7New Jersey Gov. Chris Christie – lair, bully, thug
Wisconsin Gov. Scott Walker – liar, bully, Koch Pawn
Louisiana Gov. Bobby Jindal – Oh God, I got nothin’
TX Gov.Rick Perry – War On Women, liar, thief, bully,Oops
Former Florida Gov. Jeb Bush – NEVER AGAIN
Kentucky Sen. Rand Paul – lair, plagiarist, bad eye doc, bigot
WOW. That’s a deep bench.
8“Mondale had a keen command of facts and made his points cogently. Reagan did not drool on himself and appeared to know where he was. Pundits are calling the debate a tie.”
No, I lie. They called it a win for the one who couldn’t tell movies from real life.
No, I’m not making fun of someone with dementia. This was someone’s comment years before Reagan admitted to it. And if he or anyone had suspicions, he sure as (omit word) shouldn’t have been president.
@ Esther Womack: re Cruz being on the bottom of the pile– not really. CPAC reminds me of a septic tank. The big chunks float to the top.
9And every last one of them will lose to Hillary.
10Big time!
Is it REALLY a headline when Rick delivers a speech without an oops?

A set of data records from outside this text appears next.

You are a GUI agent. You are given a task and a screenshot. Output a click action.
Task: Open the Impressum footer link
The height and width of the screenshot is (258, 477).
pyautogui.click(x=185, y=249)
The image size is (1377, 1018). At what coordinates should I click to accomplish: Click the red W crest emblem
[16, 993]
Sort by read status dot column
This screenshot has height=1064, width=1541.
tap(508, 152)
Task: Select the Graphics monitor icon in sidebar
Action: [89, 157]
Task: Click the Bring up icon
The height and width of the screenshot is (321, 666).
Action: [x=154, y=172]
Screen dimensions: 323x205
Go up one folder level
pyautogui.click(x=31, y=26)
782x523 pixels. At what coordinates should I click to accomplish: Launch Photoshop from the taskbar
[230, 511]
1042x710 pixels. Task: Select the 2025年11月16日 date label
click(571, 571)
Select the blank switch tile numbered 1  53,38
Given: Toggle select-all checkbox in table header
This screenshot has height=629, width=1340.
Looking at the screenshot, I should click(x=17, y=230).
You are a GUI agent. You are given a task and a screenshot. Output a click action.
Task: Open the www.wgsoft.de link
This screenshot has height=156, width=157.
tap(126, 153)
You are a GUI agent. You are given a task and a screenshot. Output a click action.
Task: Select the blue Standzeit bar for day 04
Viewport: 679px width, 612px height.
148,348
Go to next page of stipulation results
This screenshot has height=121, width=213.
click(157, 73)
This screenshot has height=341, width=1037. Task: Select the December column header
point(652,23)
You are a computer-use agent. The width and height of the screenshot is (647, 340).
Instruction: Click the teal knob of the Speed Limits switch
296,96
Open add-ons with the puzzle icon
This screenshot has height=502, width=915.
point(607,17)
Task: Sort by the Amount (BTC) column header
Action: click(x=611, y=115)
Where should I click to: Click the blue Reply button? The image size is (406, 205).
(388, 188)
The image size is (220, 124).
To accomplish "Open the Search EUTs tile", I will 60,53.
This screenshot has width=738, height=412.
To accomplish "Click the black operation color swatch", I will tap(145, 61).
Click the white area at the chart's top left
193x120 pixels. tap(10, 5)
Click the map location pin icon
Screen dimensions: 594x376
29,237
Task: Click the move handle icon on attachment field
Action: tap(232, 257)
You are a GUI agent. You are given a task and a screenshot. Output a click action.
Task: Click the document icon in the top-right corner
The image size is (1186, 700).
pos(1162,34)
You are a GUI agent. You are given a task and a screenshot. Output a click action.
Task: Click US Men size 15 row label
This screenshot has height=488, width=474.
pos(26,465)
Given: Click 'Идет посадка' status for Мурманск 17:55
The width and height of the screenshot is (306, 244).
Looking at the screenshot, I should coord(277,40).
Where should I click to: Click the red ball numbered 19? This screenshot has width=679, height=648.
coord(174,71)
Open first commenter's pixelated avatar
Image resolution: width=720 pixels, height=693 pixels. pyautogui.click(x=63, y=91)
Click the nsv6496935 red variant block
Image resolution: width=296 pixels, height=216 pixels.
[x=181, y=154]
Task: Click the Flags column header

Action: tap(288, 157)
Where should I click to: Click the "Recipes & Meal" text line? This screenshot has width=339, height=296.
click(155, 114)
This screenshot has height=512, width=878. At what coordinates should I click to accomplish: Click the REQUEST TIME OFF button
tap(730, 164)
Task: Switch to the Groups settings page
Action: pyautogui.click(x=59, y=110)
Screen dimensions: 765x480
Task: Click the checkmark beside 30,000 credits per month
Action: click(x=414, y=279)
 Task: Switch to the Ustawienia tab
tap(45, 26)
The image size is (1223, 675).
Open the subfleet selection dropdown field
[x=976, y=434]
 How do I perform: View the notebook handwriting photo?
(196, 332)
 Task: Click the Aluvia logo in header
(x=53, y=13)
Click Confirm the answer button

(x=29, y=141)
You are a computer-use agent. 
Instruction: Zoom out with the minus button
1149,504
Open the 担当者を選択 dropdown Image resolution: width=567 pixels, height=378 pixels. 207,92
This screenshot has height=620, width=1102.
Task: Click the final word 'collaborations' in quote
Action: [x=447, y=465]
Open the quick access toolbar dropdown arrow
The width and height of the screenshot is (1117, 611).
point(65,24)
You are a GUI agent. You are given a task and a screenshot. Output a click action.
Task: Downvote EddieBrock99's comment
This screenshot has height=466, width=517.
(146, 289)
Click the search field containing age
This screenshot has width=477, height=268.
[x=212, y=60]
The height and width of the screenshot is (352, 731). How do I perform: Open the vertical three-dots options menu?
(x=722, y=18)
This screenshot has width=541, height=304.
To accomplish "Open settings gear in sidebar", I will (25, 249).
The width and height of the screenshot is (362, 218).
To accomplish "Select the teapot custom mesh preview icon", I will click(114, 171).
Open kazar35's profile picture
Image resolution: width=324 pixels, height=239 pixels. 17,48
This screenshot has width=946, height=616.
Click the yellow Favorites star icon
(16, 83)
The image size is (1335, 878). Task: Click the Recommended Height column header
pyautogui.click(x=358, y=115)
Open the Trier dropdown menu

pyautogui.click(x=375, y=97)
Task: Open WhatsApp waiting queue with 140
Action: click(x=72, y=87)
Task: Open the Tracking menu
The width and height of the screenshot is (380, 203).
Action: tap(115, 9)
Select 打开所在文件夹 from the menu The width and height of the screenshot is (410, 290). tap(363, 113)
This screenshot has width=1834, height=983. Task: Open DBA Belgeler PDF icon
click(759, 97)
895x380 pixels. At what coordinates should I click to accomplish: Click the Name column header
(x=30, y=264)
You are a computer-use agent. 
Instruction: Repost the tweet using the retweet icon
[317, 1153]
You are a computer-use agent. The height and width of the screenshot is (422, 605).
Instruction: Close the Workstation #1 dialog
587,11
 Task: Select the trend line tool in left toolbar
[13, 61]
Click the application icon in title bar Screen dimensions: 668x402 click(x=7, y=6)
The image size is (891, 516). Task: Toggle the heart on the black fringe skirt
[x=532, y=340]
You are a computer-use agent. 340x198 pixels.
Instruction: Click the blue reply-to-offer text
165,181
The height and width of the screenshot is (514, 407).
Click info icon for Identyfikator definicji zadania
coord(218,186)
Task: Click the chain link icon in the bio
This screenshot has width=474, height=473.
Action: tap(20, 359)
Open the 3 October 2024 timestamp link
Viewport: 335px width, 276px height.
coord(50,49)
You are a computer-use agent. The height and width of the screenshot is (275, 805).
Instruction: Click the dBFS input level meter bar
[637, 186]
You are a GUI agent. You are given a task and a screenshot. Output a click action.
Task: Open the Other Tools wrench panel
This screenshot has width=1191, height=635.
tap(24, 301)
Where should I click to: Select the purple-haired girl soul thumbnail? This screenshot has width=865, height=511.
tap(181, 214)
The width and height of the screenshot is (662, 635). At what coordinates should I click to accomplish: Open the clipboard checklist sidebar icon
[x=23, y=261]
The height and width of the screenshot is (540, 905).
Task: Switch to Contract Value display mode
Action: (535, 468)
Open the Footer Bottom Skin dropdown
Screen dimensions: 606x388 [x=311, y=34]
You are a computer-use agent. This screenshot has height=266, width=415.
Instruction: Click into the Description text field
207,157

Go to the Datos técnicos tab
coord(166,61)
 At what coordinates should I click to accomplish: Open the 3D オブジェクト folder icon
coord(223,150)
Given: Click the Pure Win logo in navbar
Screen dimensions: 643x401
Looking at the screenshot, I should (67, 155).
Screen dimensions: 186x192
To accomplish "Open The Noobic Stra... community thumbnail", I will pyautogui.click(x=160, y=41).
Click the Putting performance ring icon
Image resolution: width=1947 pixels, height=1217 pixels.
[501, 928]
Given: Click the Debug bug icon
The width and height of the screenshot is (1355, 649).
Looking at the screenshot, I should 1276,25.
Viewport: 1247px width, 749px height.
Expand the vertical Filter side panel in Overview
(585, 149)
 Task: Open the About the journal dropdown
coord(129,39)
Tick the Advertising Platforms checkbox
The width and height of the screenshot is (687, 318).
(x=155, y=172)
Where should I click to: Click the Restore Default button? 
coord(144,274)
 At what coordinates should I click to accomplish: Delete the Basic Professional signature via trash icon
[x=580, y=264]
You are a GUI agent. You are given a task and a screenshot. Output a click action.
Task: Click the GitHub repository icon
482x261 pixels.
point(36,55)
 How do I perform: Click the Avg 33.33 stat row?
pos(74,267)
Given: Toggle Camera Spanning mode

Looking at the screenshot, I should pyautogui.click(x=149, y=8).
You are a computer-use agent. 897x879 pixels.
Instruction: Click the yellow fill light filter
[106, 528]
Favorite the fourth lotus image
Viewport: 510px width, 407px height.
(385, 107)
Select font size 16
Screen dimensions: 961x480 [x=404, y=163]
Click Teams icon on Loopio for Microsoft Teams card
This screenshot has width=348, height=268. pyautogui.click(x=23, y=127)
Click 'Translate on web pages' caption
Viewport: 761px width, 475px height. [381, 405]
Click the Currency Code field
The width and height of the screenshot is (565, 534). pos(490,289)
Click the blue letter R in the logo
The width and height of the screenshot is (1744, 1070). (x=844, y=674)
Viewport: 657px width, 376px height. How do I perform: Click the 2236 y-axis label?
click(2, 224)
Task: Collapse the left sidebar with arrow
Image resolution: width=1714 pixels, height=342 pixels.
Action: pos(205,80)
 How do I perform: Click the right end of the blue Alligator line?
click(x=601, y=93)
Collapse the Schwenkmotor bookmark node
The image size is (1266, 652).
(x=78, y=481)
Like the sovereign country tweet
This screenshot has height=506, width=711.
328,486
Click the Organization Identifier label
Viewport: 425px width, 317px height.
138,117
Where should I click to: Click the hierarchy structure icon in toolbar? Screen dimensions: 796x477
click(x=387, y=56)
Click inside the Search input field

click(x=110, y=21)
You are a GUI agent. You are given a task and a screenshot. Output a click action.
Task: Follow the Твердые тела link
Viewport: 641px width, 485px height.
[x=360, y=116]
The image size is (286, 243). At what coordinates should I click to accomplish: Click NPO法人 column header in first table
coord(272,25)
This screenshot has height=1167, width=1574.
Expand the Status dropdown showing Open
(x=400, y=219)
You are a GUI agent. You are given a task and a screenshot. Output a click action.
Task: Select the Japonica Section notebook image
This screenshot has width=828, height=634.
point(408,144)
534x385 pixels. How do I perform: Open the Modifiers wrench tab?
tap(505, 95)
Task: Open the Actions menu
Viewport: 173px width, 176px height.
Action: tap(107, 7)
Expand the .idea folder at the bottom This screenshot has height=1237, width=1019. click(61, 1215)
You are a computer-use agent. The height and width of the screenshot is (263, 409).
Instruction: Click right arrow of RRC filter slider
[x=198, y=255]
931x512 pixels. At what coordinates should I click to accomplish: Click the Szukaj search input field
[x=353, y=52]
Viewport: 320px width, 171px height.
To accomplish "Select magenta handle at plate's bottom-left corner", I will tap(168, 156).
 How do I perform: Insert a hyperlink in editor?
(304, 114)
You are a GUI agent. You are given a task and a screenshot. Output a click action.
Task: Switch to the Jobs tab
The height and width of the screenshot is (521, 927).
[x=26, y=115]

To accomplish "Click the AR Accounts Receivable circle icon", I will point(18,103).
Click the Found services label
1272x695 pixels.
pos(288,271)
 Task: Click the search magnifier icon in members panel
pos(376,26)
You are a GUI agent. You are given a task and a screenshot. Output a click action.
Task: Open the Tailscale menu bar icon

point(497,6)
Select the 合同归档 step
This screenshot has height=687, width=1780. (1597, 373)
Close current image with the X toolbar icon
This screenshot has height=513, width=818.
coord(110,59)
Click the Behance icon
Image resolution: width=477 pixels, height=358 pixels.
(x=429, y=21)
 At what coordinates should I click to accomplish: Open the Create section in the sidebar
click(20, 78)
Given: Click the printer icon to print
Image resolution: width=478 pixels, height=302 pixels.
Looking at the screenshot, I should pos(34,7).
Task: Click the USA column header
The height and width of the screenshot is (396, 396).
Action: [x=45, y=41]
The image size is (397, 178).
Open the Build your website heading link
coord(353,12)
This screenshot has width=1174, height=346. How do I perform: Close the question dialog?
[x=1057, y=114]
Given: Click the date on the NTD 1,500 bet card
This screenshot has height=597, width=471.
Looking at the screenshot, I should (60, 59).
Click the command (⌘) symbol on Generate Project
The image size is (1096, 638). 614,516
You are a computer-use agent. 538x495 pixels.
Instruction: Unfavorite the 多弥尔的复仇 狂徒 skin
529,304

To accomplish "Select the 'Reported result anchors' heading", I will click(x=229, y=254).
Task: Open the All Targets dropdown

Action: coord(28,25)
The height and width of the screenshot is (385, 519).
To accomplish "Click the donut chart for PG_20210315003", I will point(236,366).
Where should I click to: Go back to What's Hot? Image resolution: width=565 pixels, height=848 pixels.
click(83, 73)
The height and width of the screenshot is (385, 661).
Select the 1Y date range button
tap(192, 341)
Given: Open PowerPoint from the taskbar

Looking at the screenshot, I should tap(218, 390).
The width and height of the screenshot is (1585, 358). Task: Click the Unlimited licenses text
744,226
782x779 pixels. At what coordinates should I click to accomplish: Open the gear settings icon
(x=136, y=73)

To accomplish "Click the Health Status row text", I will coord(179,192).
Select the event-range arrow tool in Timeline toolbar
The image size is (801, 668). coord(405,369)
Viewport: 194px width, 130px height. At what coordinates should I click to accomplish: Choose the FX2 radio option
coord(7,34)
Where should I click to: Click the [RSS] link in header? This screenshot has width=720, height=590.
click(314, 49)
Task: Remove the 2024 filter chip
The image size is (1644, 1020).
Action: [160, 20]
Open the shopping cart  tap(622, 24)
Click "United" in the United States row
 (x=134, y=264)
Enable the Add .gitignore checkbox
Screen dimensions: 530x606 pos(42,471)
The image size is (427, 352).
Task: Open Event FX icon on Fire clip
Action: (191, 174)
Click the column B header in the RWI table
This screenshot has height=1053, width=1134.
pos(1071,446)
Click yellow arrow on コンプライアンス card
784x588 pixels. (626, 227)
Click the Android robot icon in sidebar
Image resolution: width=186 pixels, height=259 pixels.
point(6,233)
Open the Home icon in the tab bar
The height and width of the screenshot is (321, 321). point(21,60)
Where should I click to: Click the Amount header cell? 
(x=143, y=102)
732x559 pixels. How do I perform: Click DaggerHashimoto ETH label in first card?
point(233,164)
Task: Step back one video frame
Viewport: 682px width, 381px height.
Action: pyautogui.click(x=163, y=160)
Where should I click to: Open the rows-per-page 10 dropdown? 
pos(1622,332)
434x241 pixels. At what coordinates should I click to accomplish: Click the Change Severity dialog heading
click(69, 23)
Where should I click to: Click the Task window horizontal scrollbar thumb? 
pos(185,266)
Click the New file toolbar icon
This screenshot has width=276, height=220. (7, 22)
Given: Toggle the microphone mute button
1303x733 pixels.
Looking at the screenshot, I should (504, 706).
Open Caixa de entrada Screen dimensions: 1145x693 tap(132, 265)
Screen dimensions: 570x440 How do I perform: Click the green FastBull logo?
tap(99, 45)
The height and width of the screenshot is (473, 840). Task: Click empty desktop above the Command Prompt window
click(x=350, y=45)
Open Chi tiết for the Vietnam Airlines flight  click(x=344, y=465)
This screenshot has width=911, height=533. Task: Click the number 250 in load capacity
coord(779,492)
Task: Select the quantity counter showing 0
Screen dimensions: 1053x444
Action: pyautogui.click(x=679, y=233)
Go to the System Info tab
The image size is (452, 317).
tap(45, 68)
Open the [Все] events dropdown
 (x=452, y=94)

11Holy Gomerts! It’s a regular Boner-Gate for CPAC. Until Bridge Boner, Christie didn’t qualify for CPAC. Paul Ryan has a boner on poverty. Scott Walker carries the pump for the Koch brothers. Palin is going after Putin’s. Rand Paul carries his patch on his head. Even Mitch was waving one for the NRA. The GOP has a hard for everything, except the one that might make them less mean.
12The Chronicle got one thing wrong for certain. Nobody gonna pay any ‘tention to Grover.
They shouldda said “ex-influential” conservative.
Nobody on the right’s got any more truck with Grover since they found out that he’s got an Arab wife. Now that he’s officially been declared a member of the Muslim Brotherhood by virtue of association, don’tcha know Pamela Geller is gonna be takin’ out ads on buses telling us we gotta side with civilization – and against him!
13maryelle: Clinton/Sanders, Clinton/Warren (hear the exploding RWNJ heads with two ladies on the ballot), Sanders/Warren. 2016 has some interesting candidate choices within the Democratic Party. While the GOP Clown Car will experience some bad cases of blue gohmerts in any and all debates.
Larry McLaughlin, Dubya married a librarian for all the good it did him. So yeah Rick reading his speech without a pile of gohmerts is a milestone for Texas goober governors. Then again, give me his script and if our dog barks it out better, Rick loses the cookie the Houston Chronicle tossed him.
14Heads up: Rick Perry will appear on the Jimmy Kimmel SXSW live program on Tues. Mar. 11
http://sxsw.com/jimmy-kimmel-live-austin
THAT should be funny! Did you see Perry on the Jay Leno show in 2012? Leno razzing him about the “Oops” moment and Perry playing right along with him was a hoot! I’ll say one thing for Perry: He doesn’t take himself all that seriously!
15I guess they figured he’s got a bad back, so they set the bar low. But, hey! he’s Rick Perry. No matter how low you set it, he’ll still slither underneath.
16Does Norquist identify which of the six he thinks can win in November? Memories are short, and Bush appears to me to be the strongest candidate. Imagine the bumper sticker possibilities: VOTE FOR BUSH, BRIGHTER THAN HIS BROTHER!
17WHY are we talking about 2016? I’m far more interested in the 2014 (a/k/a midterm) election, at least for now. GOTV!!